Why Robots Should Navigate by Objects, Not Just Images: Introducing ObjectReact

Visual navigation is one of the holy grails of robotics. We want robots to enter a new environment, look around, and navigate to a goal just like a human would. However, the current dominant paradigm—using raw images to estimate control—has a significant flaw: it is obsessed with the robot’s specific perspective.

If you train a robot to navigate a hallway using a camera mounted at eye level, and then you lower that camera to knee height (simulating a smaller robot), the navigation system often breaks completely. The images look different, even though the geometry of the hallway hasn’t changed.

In this deep dive, we are exploring a fascinating paper titled “ObjectReact: Learning Object-Relative Control for Visual Navigation.” The researchers propose a shift from image-relative navigation to object-relative navigation. Instead of memorizing pixels, the robot learns to react to the objects in its environment.

By the end of this post, you will understand how representing the world as a “WayObject Costmap” allows robots to take shortcuts, reverse their paths, and swap physical bodies without losing their way.

To understand the innovation here, we first need to look at the status quo. Most modern visual topological navigation systems work on a “teach-and-repeat” basis.

Mapping: The robot is driven through an environment, saving a sequence of images.
Navigation: To get from point A to point B, the robot looks at its current camera view and compares it to the next “subgoal” image from its memory.
Control: A neural network predicts the velocity needed to make the current view look like the subgoal image.

This is called image-relative control. It works well for simple retracing of steps. However, it is brittle. Because images are tied strictly to the robot’s pose (where it is and where it’s looking) and embodiment (how tall it is), the system struggles if:

The robot is shorter or taller than the one that mapped the area.
The robot needs to take a shortcut that wasn’t in the original path.
The robot needs to navigate the path in reverse (images look totally different when you turn 180 degrees).

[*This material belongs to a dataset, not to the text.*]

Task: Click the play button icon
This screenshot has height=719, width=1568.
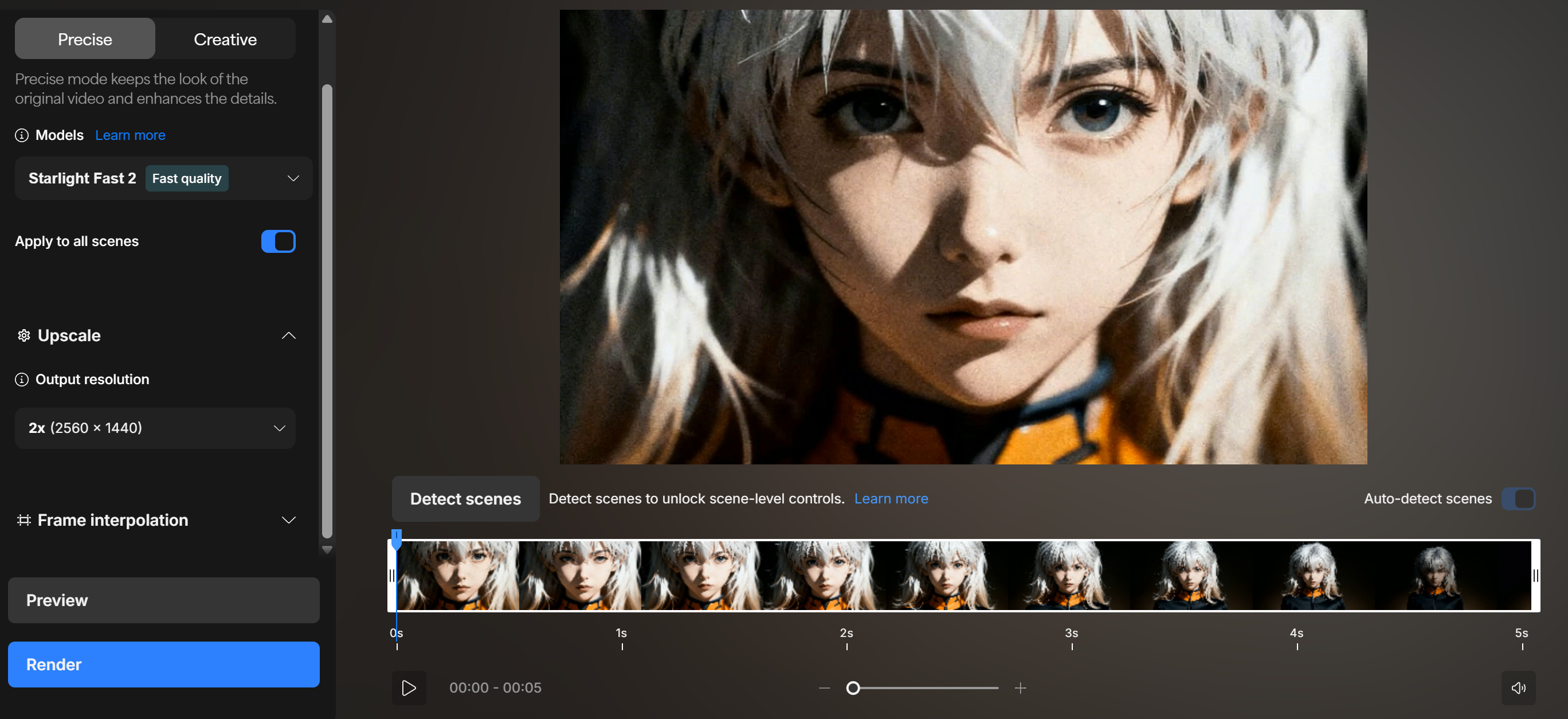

The core insight of ObjectReact is simple but profound: Objects are properties of the map, not the robot.

A chair is a chair, whether you view it from 1.5 meters high or 0.5 meters high. A door is a door, whether you approach it from the left or the right. By anchoring navigation to objects rather than whole images, we can create a system that is invariant to the robot’s specific physical configuration or exact trajectory.

The researchers propose a pipeline that decouples the “what is this?” (perception) from the “how do I move?” (control).

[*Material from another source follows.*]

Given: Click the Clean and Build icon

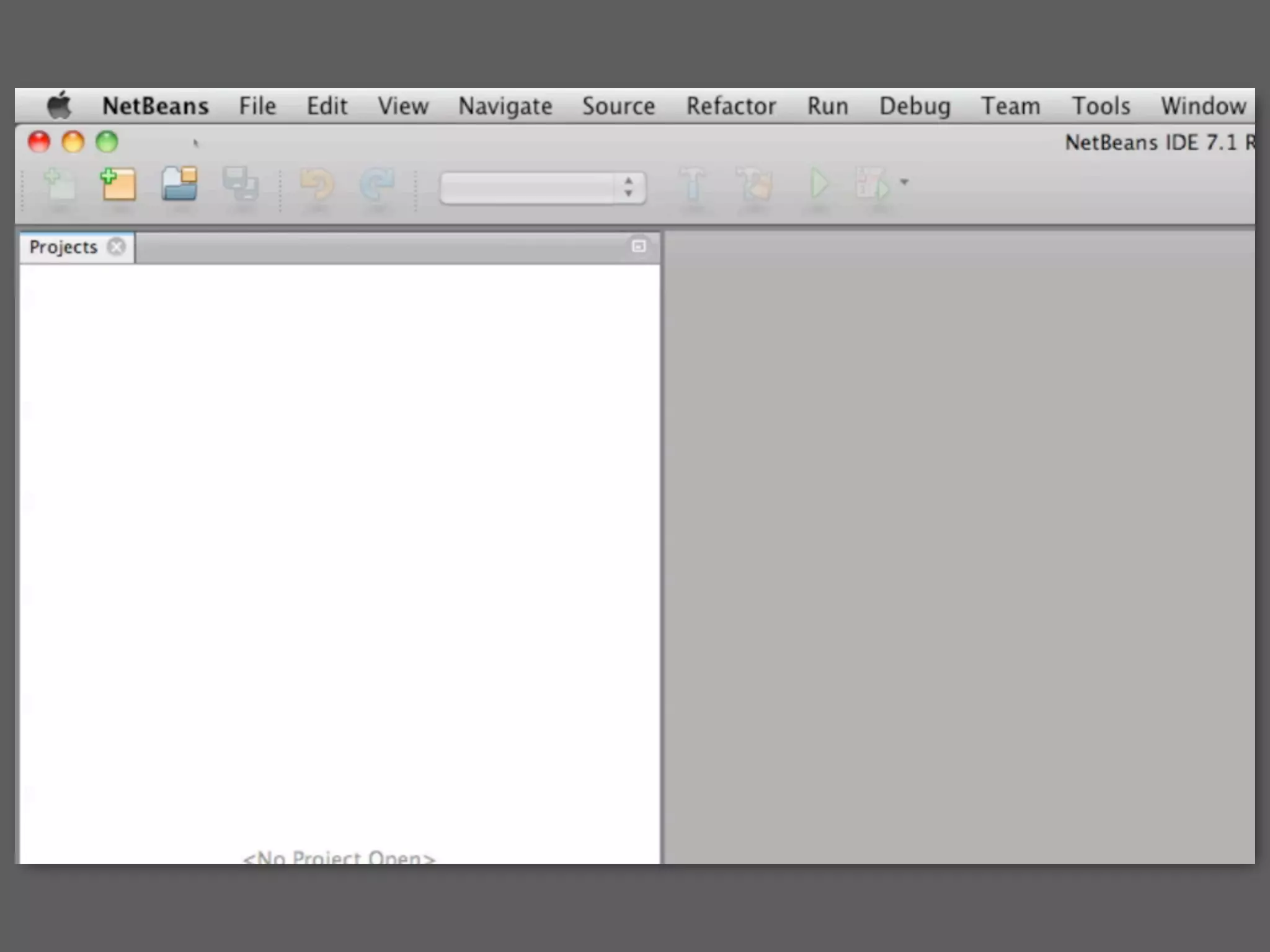Looking at the screenshot, I should (755, 185).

The Four Challenging Tasks

To prove the necessity of this shift, the authors define four navigation tasks that break traditional image-based methods.

As shown in Figure 1 above:

Imitate: The standard “teach-and-repeat.” Image-relative methods are good at this.
Alt-Goal: The robot must reach an object seen previously, but never visited directly.
Shortcut: The robot realizes the goal is close and skips a long loop it took during training.
Reverse: The robot must navigate the mapped path backward.

Image-relative methods fail hard on the last three because the visual inputs during execution don’t match the stored sequence of images. ObjectReact aims to solve them all.

The ObjectReact Methodology

The ObjectReact pipeline consists of three main phases: Mapping, Execution (Planning), and Training (Control). Let’s break down the architecture.

1. Mapping: The Relative 3D Scene Graph

Instead of a dense metric map (like a heavy LiDAR point cloud) or a pure topological map (just a string of images), the authors build a Relative 3D Scene Graph (3DSG).

Nodes: These are objects detected in the video stream. The system uses foundational models like SAM (Segment Anything Model) or FastSAM to extract segmentation masks (shapes of objects).
Intra-image Edges (Inside a frame): The system estimates the relative 3D distance between objects in the same image. For example, “the chair is 1.5 meters from the table.” This creates a local geometric understanding.
Inter-image Edges (Between frames): As the robot moves, it tracks objects across frames using feature matching (SuperPoint/LightGlue). If the “red chair” in frame 1 is the same as the “red chair” in frame 2, they are connected with zero cost.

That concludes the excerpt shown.